On May 30, Netflix squeaked in the first six episodes of “Unbreakable Kimmy Schmidt” Season 4, and the day before that, the first half of “Arrested Development” Season 5. Amazon, meanwhile, got the Natalie Dormer drama “Picnic at Hanging Rock” up on May 25.

Also getting up at the last minute: The Netflix specials “Steve Martin and Martin Short: An Evening You Will Forget for the Rest of Your Life,” “Tig Notaro: Happy to Be Here.”

Of course, it’s not just the streaming services: Premium networks also looked to squeeze in a few TV movies and limited series in May — and perhaps take advantage of doubling their launch marketing campaign with their For Your Consideration efforts. That includes Showtime’s “Patrick Melrose” and HBO’s “Fahrenheit 451” and “The Tale.”

“The whole Emmy process is being upended, with the emergence and success of streaming services — like Netflix, Amazon, Hulu, CBS All Access and others — that aren’t constrained by the physical world issues of fitting programming into specific broadcast timeslots, as had been the norm,” said awards consultant and PR vet Jonathan Taylor of Robertson Taylor Partners. “Networks formerly had to resolve a puzzle of quality shows that could air the required number of episodes before the end-of-May cutoff. Now, whole series can and are dumped in spring, without worry about what shows to take off to make room on the programming grid for these contenders.”

But does it work? Another awards consultant noted that by May, TV Academy members are already overwhelmed with programming to watch in preparation for June voting.


“Unbreakable Kimmy Schmidt”

Eric Liebowitz/Netflix

“I don’t know what good that does for a new show,” she said. “I think the only time that it’s good is if it’s a show that people are already aware of, that’s on its third season. I think there’s so much out there, as a TV Academy member how do you possibly start watching a new show in May when you’ve got to vote in June? And you’ve got hundreds of other shows you’re trying to keep track of. There’s so much!”

With hundreds of shows to wade through, networks and studios are finding it tough to convince voters to watch their wares. Perhaps premiering closer to June voting gives these programs a leg up as they’re top of mind. Taylor notes that the Emmy race may continue to look more like Oscar campaigns, where front runners are released as late as possible for attention.

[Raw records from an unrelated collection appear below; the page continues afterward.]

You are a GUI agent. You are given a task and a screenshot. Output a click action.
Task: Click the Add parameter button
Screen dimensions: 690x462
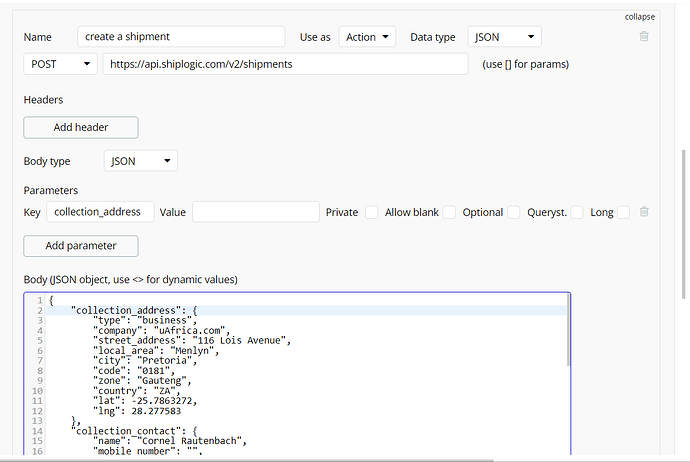tap(81, 245)
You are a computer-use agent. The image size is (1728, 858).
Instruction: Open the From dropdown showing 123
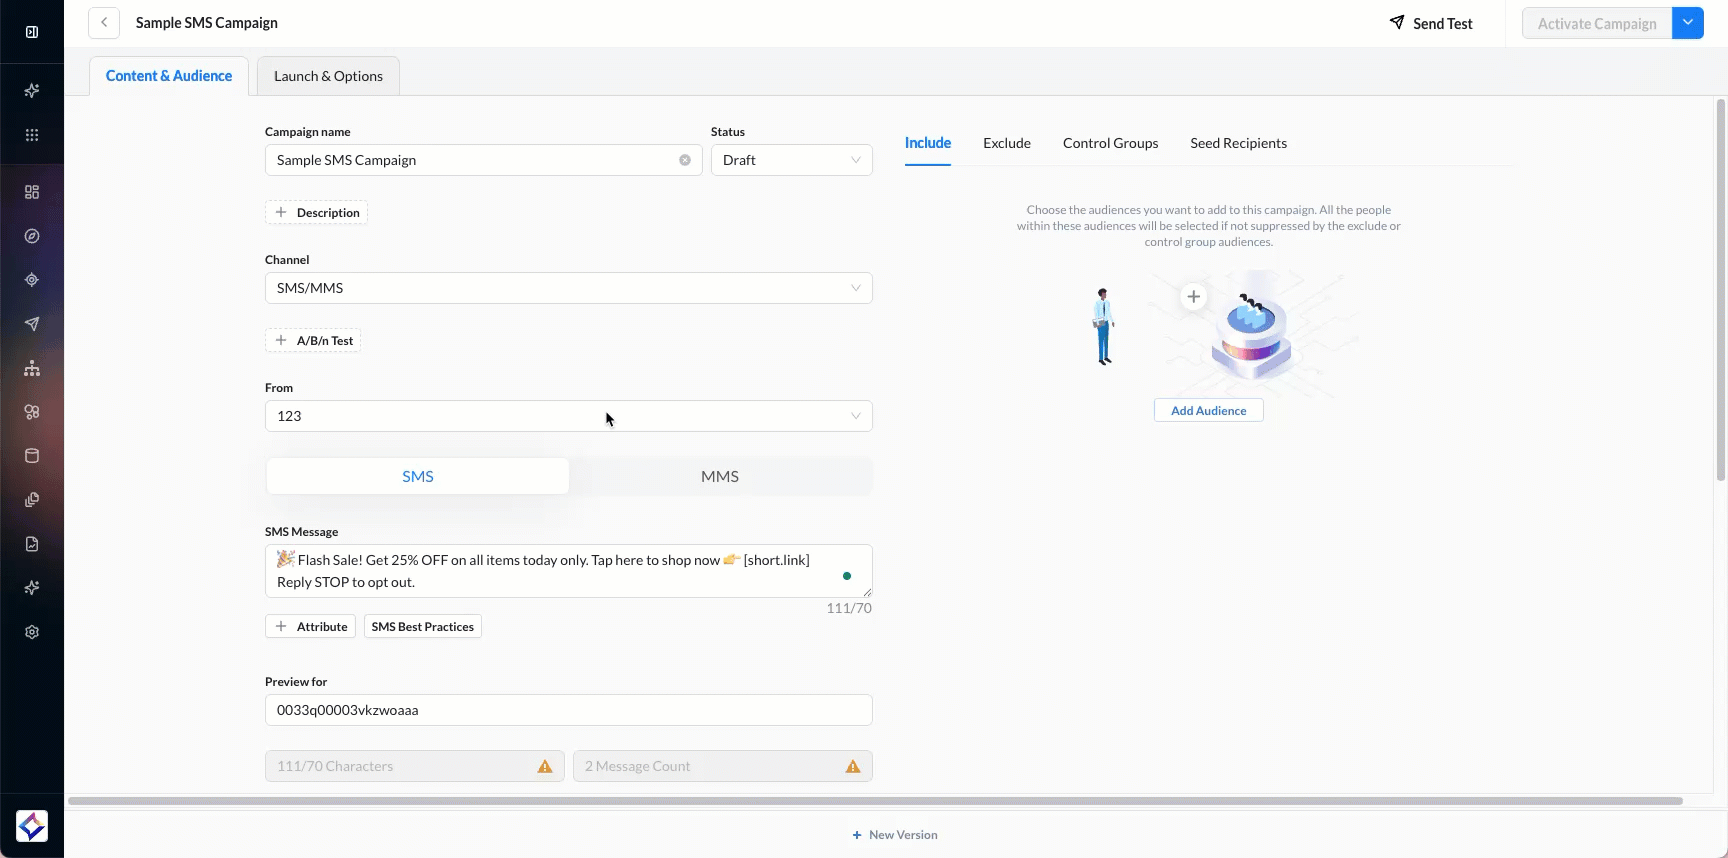coord(568,416)
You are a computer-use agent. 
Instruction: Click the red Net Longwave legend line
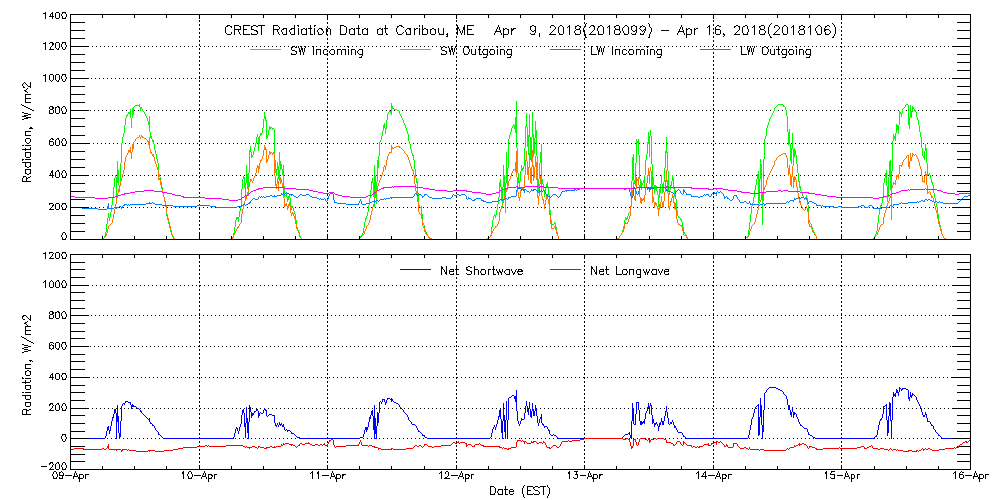pyautogui.click(x=565, y=270)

“Just as the quality films get bunched up at the end of the year so they’re fresh in the mind of Oscar voters when time comes to make their choices, now there’s a virtual avalanche of series, documentary and TV movie releases way later in the Emmy season than ever before,” he said. “And we Emmy voters have the same challenge that Oscar voters have: those who take the voting process seriously have to wonder how to watch all the DVDs that arrive in the mail, or watch on the TV Academy’s FYC platform, or each network’s individual FYC site. It’s overwhelming, and we don’t even have the film community’s convenient year-end holiday season to set aside for viewing.

“I wonder if some of this change in strategy might be attributed to the number of Oscar consultants who are now consulting on Emmys; they bring their proven tactics with them,” Taylor added.

Of course, the Emmys are just one reason so many shows now debut in late spring. As a network scheduling executive noted, there’s also the benefit of premiering after the broadcast networks mostly close up shop for the summer.

“As people start the broadcast networks still carry some weight and as those shows start ending, people start their binging time,” he said. “Either when they’re traveling or the kids come home from college. This is the time of year now I catch up on everything from the year. I’m thinking they’re following that trend. Summer time is a time when people watch less traditional television in the same way. I would see an opportunity there.”

And if that also happens to give extra attention to a show just as Emmy campaigning kicks into high gear, it may be a successful strategy.